▶ _SUPPLIED MATERIAL_:
▼

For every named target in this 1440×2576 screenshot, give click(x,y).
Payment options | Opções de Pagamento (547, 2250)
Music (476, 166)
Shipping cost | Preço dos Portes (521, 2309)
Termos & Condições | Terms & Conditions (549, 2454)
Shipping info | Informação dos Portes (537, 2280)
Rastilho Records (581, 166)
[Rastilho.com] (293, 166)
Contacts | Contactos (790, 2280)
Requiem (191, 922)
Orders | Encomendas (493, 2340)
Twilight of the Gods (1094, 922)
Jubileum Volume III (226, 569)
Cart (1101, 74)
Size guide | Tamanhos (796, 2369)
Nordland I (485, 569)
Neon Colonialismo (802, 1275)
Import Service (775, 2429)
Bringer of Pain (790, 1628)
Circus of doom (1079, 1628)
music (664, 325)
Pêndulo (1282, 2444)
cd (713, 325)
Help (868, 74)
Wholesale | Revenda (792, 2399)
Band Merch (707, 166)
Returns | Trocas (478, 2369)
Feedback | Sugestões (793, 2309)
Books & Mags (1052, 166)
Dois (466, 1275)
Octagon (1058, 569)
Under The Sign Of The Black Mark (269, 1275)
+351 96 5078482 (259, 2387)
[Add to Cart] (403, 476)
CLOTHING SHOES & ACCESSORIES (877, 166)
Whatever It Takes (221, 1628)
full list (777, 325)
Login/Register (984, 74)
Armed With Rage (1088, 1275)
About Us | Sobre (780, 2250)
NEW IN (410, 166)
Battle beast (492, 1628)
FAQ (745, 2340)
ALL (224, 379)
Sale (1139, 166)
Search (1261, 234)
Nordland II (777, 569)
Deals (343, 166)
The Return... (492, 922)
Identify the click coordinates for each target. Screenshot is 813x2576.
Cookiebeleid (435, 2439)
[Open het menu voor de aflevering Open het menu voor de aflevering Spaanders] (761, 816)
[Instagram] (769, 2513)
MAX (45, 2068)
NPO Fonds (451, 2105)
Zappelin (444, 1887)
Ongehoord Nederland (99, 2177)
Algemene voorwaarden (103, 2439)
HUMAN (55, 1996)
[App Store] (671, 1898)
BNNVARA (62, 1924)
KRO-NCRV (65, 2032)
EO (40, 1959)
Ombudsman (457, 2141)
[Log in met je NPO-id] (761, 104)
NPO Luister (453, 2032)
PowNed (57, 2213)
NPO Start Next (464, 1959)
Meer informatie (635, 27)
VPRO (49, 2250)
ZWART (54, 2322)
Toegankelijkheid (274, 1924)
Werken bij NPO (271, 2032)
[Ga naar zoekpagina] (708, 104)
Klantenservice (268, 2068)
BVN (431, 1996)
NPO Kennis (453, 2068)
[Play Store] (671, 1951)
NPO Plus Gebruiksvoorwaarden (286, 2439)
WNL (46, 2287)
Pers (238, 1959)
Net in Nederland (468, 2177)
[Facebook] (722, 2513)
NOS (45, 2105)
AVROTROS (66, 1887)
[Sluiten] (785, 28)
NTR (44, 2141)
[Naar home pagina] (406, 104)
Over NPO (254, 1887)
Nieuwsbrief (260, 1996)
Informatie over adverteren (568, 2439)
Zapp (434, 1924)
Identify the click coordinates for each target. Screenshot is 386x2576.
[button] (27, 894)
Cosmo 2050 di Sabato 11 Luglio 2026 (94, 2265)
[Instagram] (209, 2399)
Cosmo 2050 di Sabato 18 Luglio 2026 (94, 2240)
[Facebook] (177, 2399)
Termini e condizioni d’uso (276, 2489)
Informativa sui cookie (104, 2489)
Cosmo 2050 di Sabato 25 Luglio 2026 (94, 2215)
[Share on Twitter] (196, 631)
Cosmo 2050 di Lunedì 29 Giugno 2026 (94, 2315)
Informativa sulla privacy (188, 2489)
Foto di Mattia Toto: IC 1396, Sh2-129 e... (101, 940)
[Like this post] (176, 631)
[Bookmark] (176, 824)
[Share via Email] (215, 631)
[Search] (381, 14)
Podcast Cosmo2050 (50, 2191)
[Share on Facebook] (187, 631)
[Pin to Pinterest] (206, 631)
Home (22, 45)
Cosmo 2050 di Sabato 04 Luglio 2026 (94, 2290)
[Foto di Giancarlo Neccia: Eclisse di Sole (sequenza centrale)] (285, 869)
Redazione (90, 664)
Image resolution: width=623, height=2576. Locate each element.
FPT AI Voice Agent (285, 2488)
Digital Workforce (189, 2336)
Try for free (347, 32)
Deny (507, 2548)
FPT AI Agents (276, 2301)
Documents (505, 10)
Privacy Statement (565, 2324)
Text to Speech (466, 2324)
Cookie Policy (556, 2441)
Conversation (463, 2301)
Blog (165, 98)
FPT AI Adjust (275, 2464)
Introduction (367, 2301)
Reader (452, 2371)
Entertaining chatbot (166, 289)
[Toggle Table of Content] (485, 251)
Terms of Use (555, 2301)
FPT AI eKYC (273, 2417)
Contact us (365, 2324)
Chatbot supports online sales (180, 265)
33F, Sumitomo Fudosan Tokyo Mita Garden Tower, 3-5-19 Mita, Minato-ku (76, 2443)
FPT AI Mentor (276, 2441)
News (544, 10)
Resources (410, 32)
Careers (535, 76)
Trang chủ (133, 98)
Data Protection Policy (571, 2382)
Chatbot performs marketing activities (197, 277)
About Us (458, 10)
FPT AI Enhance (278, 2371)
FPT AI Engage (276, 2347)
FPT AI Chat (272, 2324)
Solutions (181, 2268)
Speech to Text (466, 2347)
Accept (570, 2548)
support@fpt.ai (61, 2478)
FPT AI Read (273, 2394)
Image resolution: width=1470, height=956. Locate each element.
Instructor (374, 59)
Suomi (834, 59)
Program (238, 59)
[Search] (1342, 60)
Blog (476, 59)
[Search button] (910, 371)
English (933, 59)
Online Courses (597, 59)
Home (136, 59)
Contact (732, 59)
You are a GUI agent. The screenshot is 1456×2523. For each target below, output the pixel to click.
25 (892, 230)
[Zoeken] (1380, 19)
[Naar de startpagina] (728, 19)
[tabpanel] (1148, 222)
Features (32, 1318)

▲

▶ _WORK REQUIRED_: All of the records above are to be printed again exactly as they appear.

▶ _TASK OUTPUT_:
For every named target in this 1440×2576 screenshot, give click(x,y).
Payment options | Opções de Pagamento (547, 2250)
Music (476, 166)
Shipping cost | Preço dos Portes (521, 2309)
Termos & Condições | Terms & Conditions (549, 2454)
Shipping info | Informação dos Portes (537, 2280)
Rastilho Records (581, 166)
[Rastilho.com] (293, 166)
Contacts | Contactos (790, 2280)
Requiem (191, 922)
Orders | Encomendas (493, 2340)
Twilight of the Gods (1094, 922)
Jubileum Volume III (226, 569)
Cart (1101, 74)
Size guide | Tamanhos (796, 2369)
Nordland I (485, 569)
Neon Colonialismo (802, 1275)
Import Service (775, 2429)
Bringer of Pain (790, 1628)
Circus of doom (1079, 1628)
music (664, 325)
Pêndulo (1282, 2444)
cd (713, 325)
Help (868, 74)
Wholesale | Revenda (792, 2399)
Band Merch (707, 166)
Returns | Trocas (478, 2369)
Feedback | Sugestões (793, 2309)
Books & Mags (1052, 166)
Dois (466, 1275)
Octagon (1058, 569)
Under The Sign Of The Black Mark (269, 1275)
+351 96 5078482 (259, 2387)
[Add to Cart] (403, 476)
CLOTHING SHOES & ACCESSORIES (877, 166)
Whatever It Takes (221, 1628)
full list (777, 325)
Login/Register (984, 74)
Armed With Rage (1088, 1275)
About Us | Sobre (780, 2250)
NEW IN (410, 166)
Battle beast (492, 1628)
FAQ (745, 2340)
ALL (224, 379)
Sale (1139, 166)
Search (1261, 234)
Nordland II (777, 569)
Deals (343, 166)
The Return... (492, 922)
Identify the click coordinates for each target. Screenshot is 813x2576.
Cookiebeleid (435, 2439)
[Open het menu voor de aflevering Open het menu voor de aflevering Spaanders] (761, 816)
[Instagram] (769, 2513)
MAX (45, 2068)
NPO Fonds (451, 2105)
Zappelin (444, 1887)
Ongehoord Nederland (99, 2177)
Algemene voorwaarden (103, 2439)
HUMAN (55, 1996)
[App Store] (671, 1898)
BNNVARA (62, 1924)
KRO-NCRV (65, 2032)
EO (40, 1959)
Ombudsman (457, 2141)
[Log in met je NPO-id] (761, 104)
NPO Luister (453, 2032)
PowNed (57, 2213)
NPO Start Next (464, 1959)
Meer informatie (635, 27)
VPRO (49, 2250)
ZWART (54, 2322)
Toegankelijkheid (274, 1924)
Werken bij NPO (271, 2032)
[Ga naar zoekpagina] (708, 104)
Klantenservice (268, 2068)
BVN (431, 1996)
NPO Kennis (453, 2068)
[Play Store] (671, 1951)
NPO Plus Gebruiksvoorwaarden (286, 2439)
WNL (46, 2287)
Pers (238, 1959)
Net in Nederland (468, 2177)
[Facebook] (722, 2513)
NOS (45, 2105)
AVROTROS (66, 1887)
[Sluiten] (785, 28)
NTR (44, 2141)
[Naar home pagina] (406, 104)
Over NPO (254, 1887)
Nieuwsbrief (260, 1996)
Informatie over adverteren (568, 2439)
Zapp (434, 1924)
Identify the click coordinates for each target. Screenshot is 386x2576.
[button] (27, 894)
Cosmo 2050 di Sabato 11 Luglio 2026 (94, 2265)
[Instagram] (209, 2399)
Cosmo 2050 di Sabato 18 Luglio 2026 (94, 2240)
[Facebook] (177, 2399)
Termini e condizioni d’uso (276, 2489)
Informativa sui cookie (104, 2489)
Cosmo 2050 di Sabato 25 Luglio 2026 (94, 2215)
[Share on Twitter] (196, 631)
Cosmo 2050 di Lunedì 29 Giugno 2026 (94, 2315)
Informativa sulla privacy (188, 2489)
Foto di Mattia Toto: IC 1396, Sh2-129 e... (101, 940)
[Like this post] (176, 631)
[Bookmark] (176, 824)
[Share via Email] (215, 631)
[Search] (381, 14)
Podcast Cosmo2050 (50, 2191)
[Share on Facebook] (187, 631)
[Pin to Pinterest] (206, 631)
Home (22, 45)
Cosmo 2050 di Sabato 04 Luglio 2026 (94, 2290)
[Foto di Giancarlo Neccia: Eclisse di Sole (sequenza centrale)] (285, 869)
Redazione (90, 664)
Image resolution: width=623, height=2576. Locate each element.
FPT AI Voice Agent (285, 2488)
Digital Workforce (189, 2336)
Try for free (347, 32)
Deny (507, 2548)
FPT AI Agents (276, 2301)
Documents (505, 10)
Privacy Statement (565, 2324)
Text to Speech (466, 2324)
Cookie Policy (556, 2441)
Conversation (463, 2301)
Blog (165, 98)
FPT AI Adjust (275, 2464)
Introduction (367, 2301)
Reader (452, 2371)
Entertaining chatbot (166, 289)
[Toggle Table of Content] (485, 251)
Terms of Use (555, 2301)
FPT AI eKYC (273, 2417)
Contact us (365, 2324)
Chatbot supports online sales (180, 265)
33F, Sumitomo Fudosan Tokyo Mita Garden Tower, 3-5-19 Mita, Minato-ku (76, 2443)
FPT AI Mentor (276, 2441)
News (544, 10)
Resources (410, 32)
Careers (535, 76)
Trang chủ (133, 98)
Data Protection Policy (571, 2382)
Chatbot performs marketing activities (197, 277)
About Us (458, 10)
FPT AI Enhance (278, 2371)
FPT AI Engage (276, 2347)
FPT AI Chat (272, 2324)
Solutions (181, 2268)
Speech to Text (466, 2347)
Accept (570, 2548)
support@fpt.ai (61, 2478)
FPT AI Read (273, 2394)
Image resolution: width=1470, height=956. Locate each element.
Instructor (374, 59)
Suomi (834, 59)
Program (238, 59)
[Search] (1342, 60)
Blog (476, 59)
[Search button] (910, 371)
English (933, 59)
Online Courses (597, 59)
Home (136, 59)
Contact (732, 59)
You are a GUI agent. The screenshot is 1456×2523. For each target below, output the pixel to click.
25 (892, 230)
[Zoeken] (1380, 19)
[Naar de startpagina] (728, 19)
[tabpanel] (1148, 222)
Features (32, 1318)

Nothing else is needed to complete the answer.